Ejercicio 1
Responde con base en el texto sobre el barrio La Toma:
(a) ¿En qué margen de la quebrada Santa Elena desembocaba el pasaje residencial?
(b) ¿Qué construcción iba a provocar la desaparición del barrio?
(c) Según Daniela, ¿qué había en la casa de la izquierda?
Ejercicio 2
Prosigue el texto sobre el barrio La Toma a partir de su última oración.

Sección del documento
- - -

Uno de los pasajes residenciales desembocaba en la margen izquierda de la quebrada Santa Elena. Entramos por la puerta que tenía su reja abierta y continuamos hacia el fondo, pasando al lado de otras puertas añosas y descaecidas, hasta que llegamos al extremo y nos detuvimos a mirar y escuchar las aguas. De pronto, Daniela, una de las integrantes del Semillero de Periodismo Urbano, grupo con el que investigábamos aspectos del histórico barrio La Toma, de Medellín, y su próxima desaparición debido a la construcción del parque Bicentenario, se me arrimó y en voz baja me dijo: “profe, en la casa que está a la izquierda tienen armas. Lo mejor es que nos vamos”.

- - -

Entradas extraídas

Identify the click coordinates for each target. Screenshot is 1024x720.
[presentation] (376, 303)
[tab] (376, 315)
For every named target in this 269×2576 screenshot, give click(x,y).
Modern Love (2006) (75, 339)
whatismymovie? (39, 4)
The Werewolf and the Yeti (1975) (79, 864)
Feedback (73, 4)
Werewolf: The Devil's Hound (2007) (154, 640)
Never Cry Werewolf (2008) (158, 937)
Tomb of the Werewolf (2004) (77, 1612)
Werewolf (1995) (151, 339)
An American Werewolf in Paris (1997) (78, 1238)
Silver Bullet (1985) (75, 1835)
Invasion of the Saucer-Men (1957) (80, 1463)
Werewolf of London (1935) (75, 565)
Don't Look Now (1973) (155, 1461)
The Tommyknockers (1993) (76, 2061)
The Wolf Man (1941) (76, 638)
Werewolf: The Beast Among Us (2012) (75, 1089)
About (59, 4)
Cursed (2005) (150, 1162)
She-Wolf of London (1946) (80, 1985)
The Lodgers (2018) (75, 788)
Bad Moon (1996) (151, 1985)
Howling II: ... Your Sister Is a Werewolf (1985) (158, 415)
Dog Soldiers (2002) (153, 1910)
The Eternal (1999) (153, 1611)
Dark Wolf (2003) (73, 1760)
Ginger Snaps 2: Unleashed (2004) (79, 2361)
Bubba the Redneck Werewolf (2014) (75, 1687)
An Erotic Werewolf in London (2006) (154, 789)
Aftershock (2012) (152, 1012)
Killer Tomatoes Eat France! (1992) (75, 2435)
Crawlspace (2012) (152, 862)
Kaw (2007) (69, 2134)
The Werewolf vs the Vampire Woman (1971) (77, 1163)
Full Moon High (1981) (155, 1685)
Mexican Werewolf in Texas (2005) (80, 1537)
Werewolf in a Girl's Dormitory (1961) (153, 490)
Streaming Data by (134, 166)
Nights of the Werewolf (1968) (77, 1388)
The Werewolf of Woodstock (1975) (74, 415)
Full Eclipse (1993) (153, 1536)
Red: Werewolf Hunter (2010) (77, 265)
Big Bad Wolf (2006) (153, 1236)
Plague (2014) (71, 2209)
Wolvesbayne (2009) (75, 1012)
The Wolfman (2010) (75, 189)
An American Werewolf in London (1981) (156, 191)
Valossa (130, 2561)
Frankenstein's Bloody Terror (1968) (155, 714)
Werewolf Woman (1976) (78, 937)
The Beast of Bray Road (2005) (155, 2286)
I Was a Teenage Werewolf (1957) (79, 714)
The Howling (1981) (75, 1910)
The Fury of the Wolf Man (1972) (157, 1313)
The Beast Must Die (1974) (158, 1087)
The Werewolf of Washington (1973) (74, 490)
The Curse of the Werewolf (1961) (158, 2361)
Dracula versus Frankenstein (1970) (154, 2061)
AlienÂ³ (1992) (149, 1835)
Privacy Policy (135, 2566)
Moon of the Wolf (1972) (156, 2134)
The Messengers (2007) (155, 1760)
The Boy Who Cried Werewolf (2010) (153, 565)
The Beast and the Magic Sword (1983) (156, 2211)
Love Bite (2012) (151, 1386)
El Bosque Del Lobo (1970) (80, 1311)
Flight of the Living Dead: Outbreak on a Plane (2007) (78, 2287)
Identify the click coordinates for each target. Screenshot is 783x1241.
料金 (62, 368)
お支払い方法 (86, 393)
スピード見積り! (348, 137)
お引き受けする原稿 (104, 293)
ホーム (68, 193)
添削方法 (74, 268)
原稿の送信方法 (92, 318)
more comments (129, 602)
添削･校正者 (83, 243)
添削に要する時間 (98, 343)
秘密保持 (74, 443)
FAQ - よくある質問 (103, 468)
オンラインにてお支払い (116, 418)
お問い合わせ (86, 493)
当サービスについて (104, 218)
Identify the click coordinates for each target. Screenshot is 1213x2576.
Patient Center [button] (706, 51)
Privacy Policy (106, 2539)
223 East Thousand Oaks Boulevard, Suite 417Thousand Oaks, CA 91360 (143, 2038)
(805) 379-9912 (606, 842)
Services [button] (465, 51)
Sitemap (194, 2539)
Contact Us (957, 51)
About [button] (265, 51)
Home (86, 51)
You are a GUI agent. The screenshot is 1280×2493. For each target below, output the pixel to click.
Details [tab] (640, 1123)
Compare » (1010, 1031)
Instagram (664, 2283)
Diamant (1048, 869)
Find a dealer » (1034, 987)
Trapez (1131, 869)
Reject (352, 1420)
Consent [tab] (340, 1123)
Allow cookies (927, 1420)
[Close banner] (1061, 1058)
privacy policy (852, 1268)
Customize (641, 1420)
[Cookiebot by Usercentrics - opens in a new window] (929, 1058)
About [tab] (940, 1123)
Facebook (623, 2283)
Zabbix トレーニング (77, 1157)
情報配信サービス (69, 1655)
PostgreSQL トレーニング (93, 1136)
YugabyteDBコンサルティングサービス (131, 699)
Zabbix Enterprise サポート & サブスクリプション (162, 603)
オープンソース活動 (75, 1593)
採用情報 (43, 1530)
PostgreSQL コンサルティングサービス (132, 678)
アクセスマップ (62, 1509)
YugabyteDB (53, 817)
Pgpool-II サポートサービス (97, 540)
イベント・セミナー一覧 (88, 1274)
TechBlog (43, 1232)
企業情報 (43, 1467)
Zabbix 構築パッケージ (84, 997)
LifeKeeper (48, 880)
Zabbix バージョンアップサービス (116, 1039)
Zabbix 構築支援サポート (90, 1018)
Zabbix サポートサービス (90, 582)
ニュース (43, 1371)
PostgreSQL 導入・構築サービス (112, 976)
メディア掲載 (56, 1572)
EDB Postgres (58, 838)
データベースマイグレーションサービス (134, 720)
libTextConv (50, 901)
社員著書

- - -

Respuesta esperada 1
(a) En la margen izquierda.
(b) La construcción del parque Bicentenario.
(c) Armas.

Respuesta esperada 2
Los pasajes, que todavía hay muchos en Medellín, son una especie de zona de misterio para los que los ven de afuera, con filas de casas en un callejón, mejor dicho, en una estrechura por la que no cabe un Topolino, el carrito italiano diseñado para andar por las callejuelas de Roma. Son otra manera del inquilinato y de los muy cantados conventillos porteños. Casi todos tienen una reja que da a la calle y su longitud varía. En ellos parece vivirse un mundo aparte, lejos de la vida cotidiana del barrio. Y seguro los que allí habitan, se conocen las intimidades y las especificaciones de cada vivienda. Están siempre en un adentro, en una como isla urbana, que los hace ser distintos y, si se quiere, extraños para los que apenas logramos verlos, o intuirlos, desde el afuera.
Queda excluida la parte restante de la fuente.